» Problem requirements
In the text below about the change to CalFresh and CalWORKs eligibility, which programs and resources does it give as examples of blanket bans to repeal for people with serious or violent convictions?

» Selected text
■ ■ ■ ■
Effective April 1, 2015, no person will be deemed ineligible for either CalFresh or CalWORKs aid because they have a prior federal or state felony drug conviction.

Now that we seem to be well on our way towards recognizing the complex motivators behind substance use and abuse – and changing our laws to reflect this – how can we continue to use this momentum to change the narrative we tell about other complex behavior and conviction histories and reduce the penalties and collateral consequences associated with them? For example, repealing other blanket bans to programs and resources for people with serious or violent convictions – including access to professional licensing, Alternative Custody Programs and Victim Compensation Funds.

Legal Services for Prisoners with Children will continue to work towards promoting healthy communities for everyone, and we look forward to the day when we all have access to housing, food, education and employment.

Legal Services for Prisoners with Children will continue to work towards promoting healthy communities for everyone, and we look forward to the day when we all have access to housing, food, education and employment.

In the meantime, please help us spread the word about the change in the law by sharing the below information with your families, friends, and communities:

How to access your benefits

CalWORKs: To claim your CalWORKs benefits, you may need to apply (if you have not already applied or do not belong to a household that has already applied). You can apply online at http://www.benefitscal.org or in person at your County Welfare Department (CWD) – you can find yours by looking under the County Government section of your phonebook.
■ ■ ■ ■
» Record list
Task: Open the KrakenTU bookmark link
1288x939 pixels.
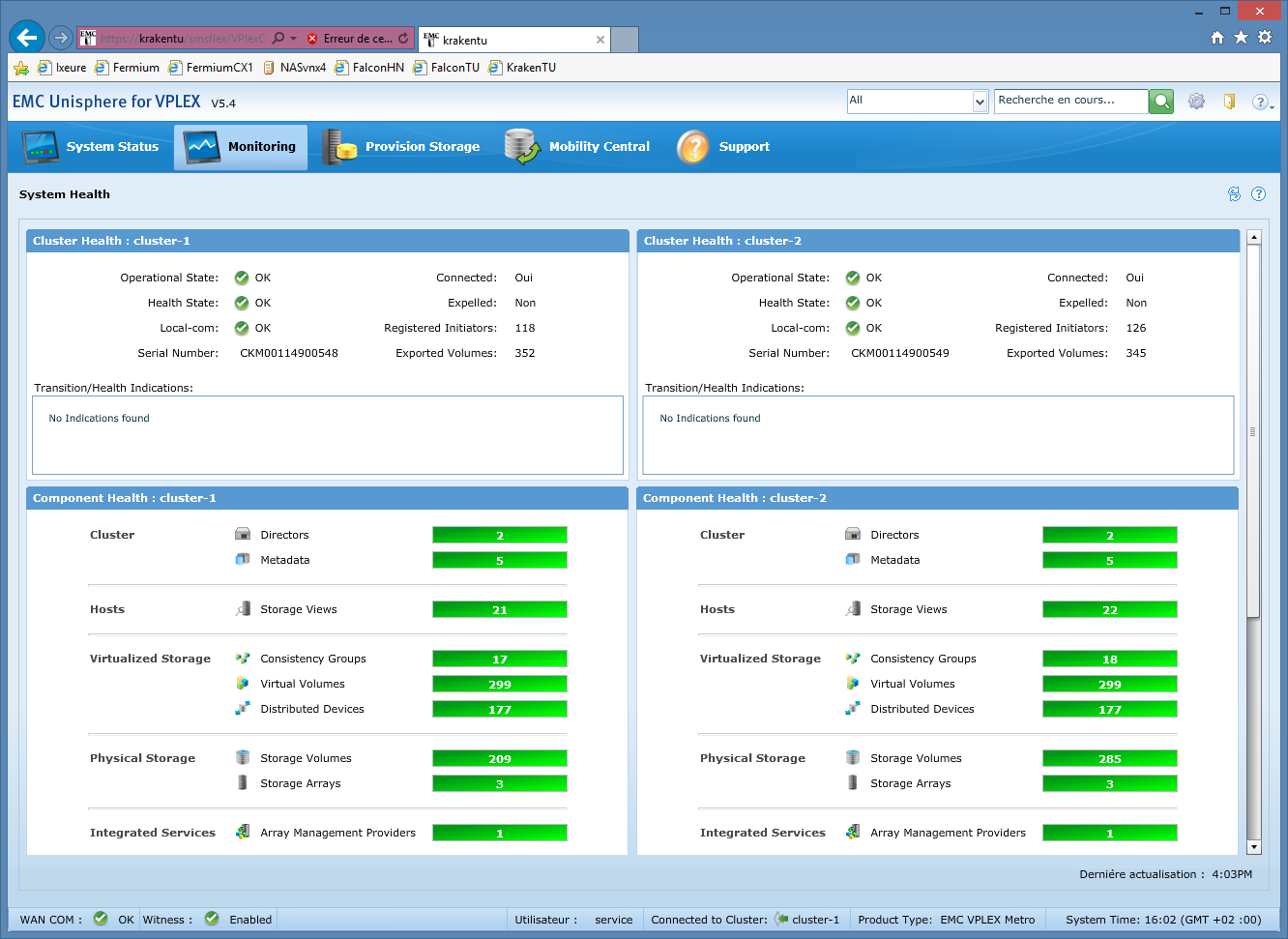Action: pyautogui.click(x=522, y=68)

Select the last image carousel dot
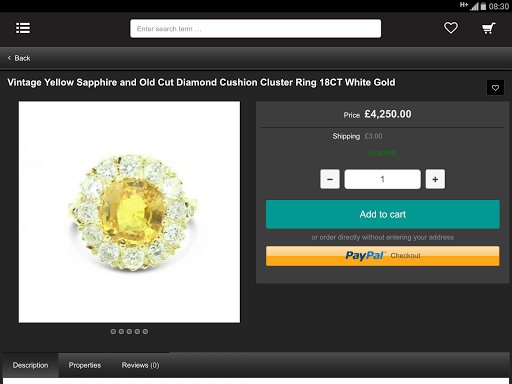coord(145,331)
■ ■ ■ ■
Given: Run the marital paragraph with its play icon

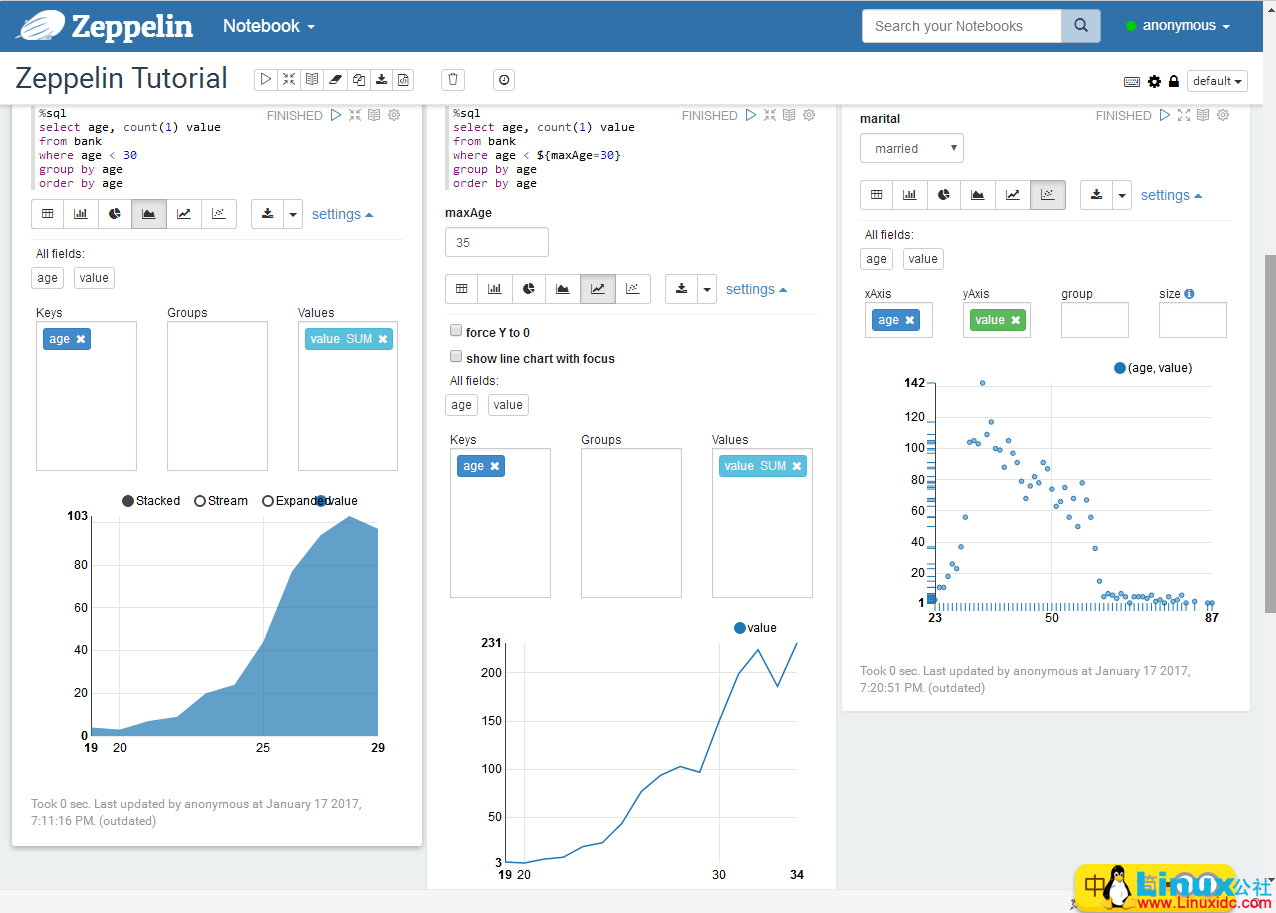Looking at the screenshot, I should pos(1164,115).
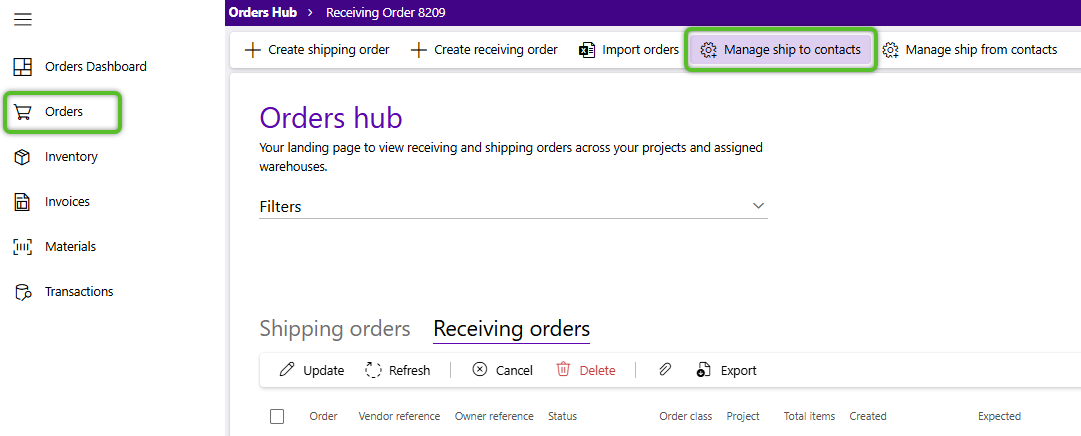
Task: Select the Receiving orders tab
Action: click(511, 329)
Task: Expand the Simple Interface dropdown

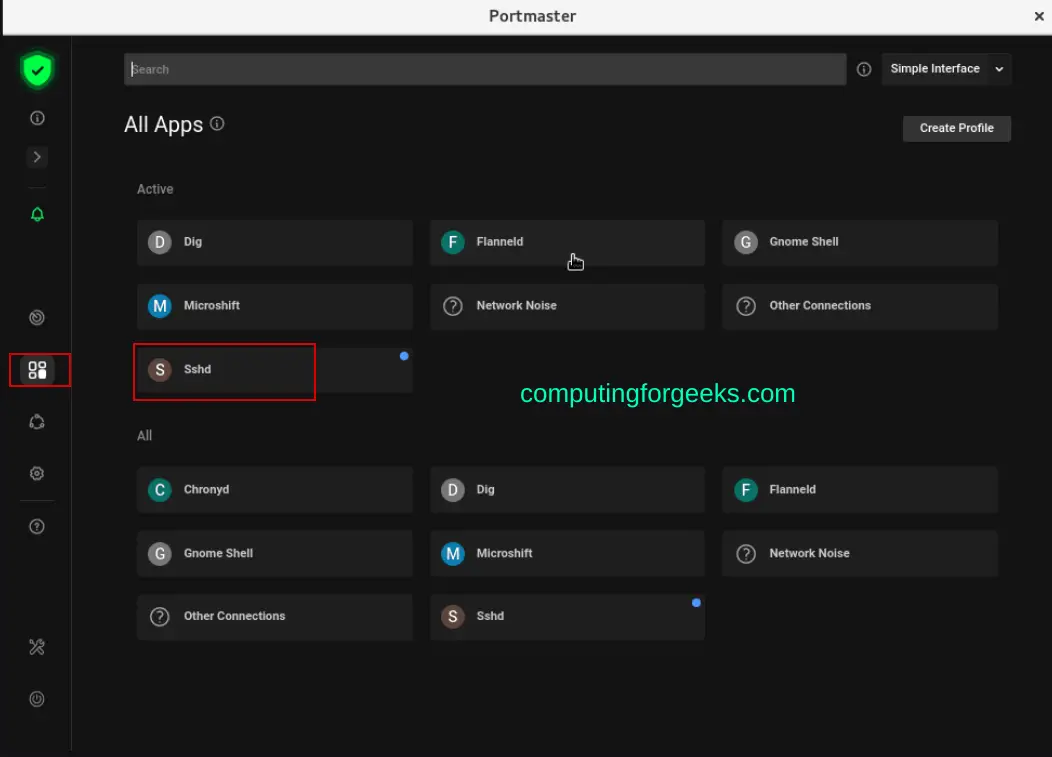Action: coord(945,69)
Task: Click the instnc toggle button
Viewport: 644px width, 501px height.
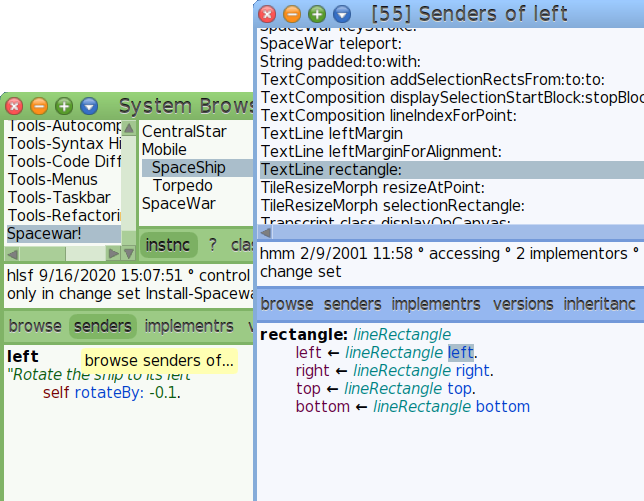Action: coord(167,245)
■ ■ ■ ■
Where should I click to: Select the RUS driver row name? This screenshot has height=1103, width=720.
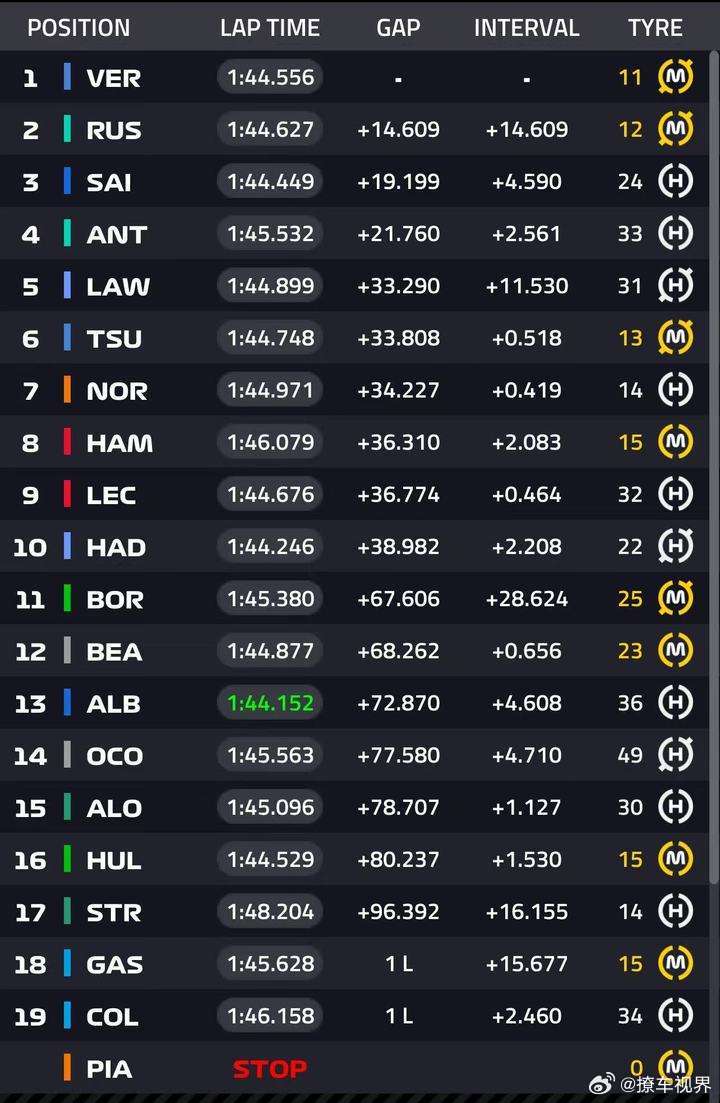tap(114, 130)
■ ■ ■ ■
» Correct result
- Professional licensing
- Alternative Custody Programs
- Victim Compensation Funds